[Data extracted from a collection]
┄┄┄┄┄┄

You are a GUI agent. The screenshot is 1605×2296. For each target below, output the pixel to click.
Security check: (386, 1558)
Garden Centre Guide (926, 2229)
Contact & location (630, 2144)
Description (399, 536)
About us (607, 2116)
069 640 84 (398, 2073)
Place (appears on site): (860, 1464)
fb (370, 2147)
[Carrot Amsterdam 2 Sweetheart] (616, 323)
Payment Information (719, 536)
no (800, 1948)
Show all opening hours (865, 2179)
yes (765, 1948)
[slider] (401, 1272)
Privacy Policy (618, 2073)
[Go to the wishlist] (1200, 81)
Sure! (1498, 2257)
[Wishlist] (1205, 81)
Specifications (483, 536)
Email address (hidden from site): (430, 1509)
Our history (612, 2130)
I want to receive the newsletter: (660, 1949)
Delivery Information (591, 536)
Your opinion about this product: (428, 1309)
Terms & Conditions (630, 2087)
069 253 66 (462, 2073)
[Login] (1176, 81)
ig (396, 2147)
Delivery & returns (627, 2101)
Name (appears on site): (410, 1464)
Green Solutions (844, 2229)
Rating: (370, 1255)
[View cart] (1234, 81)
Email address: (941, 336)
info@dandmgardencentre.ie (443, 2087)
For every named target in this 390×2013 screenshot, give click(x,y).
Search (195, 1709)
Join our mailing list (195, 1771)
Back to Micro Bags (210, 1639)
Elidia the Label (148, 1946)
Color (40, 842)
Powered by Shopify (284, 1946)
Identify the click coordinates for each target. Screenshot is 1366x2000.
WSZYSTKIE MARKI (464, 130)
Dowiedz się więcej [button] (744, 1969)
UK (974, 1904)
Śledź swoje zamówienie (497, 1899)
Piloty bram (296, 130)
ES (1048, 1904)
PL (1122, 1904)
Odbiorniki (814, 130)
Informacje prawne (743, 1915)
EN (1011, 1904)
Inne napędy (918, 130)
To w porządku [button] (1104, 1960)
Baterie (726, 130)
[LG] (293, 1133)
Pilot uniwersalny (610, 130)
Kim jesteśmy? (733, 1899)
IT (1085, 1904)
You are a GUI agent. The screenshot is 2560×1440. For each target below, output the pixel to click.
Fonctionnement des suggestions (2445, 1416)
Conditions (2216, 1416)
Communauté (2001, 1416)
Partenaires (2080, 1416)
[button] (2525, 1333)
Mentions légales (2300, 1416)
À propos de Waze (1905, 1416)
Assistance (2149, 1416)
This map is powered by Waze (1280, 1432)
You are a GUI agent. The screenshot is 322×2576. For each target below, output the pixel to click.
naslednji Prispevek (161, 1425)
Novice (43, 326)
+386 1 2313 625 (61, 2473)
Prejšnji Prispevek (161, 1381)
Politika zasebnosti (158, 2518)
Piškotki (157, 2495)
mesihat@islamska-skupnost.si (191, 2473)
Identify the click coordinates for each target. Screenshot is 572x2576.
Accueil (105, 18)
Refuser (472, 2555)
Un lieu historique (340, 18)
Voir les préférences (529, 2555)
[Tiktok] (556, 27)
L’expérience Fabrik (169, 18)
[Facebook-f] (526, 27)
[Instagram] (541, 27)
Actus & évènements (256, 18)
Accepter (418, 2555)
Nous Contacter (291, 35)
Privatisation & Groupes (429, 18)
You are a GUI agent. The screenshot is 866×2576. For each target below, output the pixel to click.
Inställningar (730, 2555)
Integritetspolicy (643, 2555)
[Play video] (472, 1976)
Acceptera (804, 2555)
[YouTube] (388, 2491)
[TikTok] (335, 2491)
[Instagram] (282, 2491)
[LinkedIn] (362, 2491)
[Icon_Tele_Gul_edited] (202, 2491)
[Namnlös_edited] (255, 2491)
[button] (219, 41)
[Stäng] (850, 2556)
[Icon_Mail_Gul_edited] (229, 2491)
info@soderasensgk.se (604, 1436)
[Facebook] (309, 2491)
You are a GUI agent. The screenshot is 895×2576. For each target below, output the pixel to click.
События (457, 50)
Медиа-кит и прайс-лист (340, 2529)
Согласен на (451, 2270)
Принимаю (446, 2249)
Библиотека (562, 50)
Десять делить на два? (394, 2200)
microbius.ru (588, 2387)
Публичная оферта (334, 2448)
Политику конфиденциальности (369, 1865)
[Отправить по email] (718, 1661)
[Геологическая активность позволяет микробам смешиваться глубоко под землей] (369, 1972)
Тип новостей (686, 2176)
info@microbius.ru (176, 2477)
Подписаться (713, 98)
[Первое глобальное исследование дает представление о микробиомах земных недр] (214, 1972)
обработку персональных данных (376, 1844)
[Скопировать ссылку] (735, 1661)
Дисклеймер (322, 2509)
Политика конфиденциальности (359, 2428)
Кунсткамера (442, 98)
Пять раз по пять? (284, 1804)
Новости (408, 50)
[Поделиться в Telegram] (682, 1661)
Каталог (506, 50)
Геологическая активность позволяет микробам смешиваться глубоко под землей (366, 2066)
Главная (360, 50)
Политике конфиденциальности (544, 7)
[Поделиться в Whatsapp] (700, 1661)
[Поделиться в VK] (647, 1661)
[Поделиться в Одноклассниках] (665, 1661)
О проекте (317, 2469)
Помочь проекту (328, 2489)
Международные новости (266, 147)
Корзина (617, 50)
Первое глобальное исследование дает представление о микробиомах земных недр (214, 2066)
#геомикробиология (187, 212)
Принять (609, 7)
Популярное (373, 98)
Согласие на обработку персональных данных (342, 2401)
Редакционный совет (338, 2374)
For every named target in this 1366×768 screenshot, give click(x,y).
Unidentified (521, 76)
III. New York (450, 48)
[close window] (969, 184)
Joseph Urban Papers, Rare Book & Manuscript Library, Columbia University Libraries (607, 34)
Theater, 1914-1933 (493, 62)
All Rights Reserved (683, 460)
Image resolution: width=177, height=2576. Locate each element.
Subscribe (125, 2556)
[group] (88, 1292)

┄┄┄┄┄┄

## Action item
Your answer must consist solely of the lines above between the line holding "[Instagram] (541, 27)" and the line holding "microbius.ru (588, 2387)", inclusive, copied exactly.

## Answer for the task
[Instagram] (541, 27)
Actus & évènements (256, 18)
Accepter (418, 2555)
Nous Contacter (291, 35)
Privatisation & Groupes (429, 18)
You are a GUI agent. The screenshot is 866×2576. For each target below, output the pixel to click.
Inställningar (730, 2555)
Integritetspolicy (643, 2555)
[Play video] (472, 1976)
Acceptera (804, 2555)
[YouTube] (388, 2491)
[TikTok] (335, 2491)
[Instagram] (282, 2491)
[LinkedIn] (362, 2491)
[Icon_Tele_Gul_edited] (202, 2491)
[Namnlös_edited] (255, 2491)
[button] (219, 41)
[Stäng] (850, 2556)
[Icon_Mail_Gul_edited] (229, 2491)
info@soderasensgk.se (604, 1436)
[Facebook] (309, 2491)
You are a GUI agent. The screenshot is 895×2576. For each target below, output the pixel to click.
События (457, 50)
Медиа-кит и прайс-лист (340, 2529)
Согласен на (451, 2270)
Принимаю (446, 2249)
Библиотека (562, 50)
Десять делить на два? (394, 2200)
microbius.ru (588, 2387)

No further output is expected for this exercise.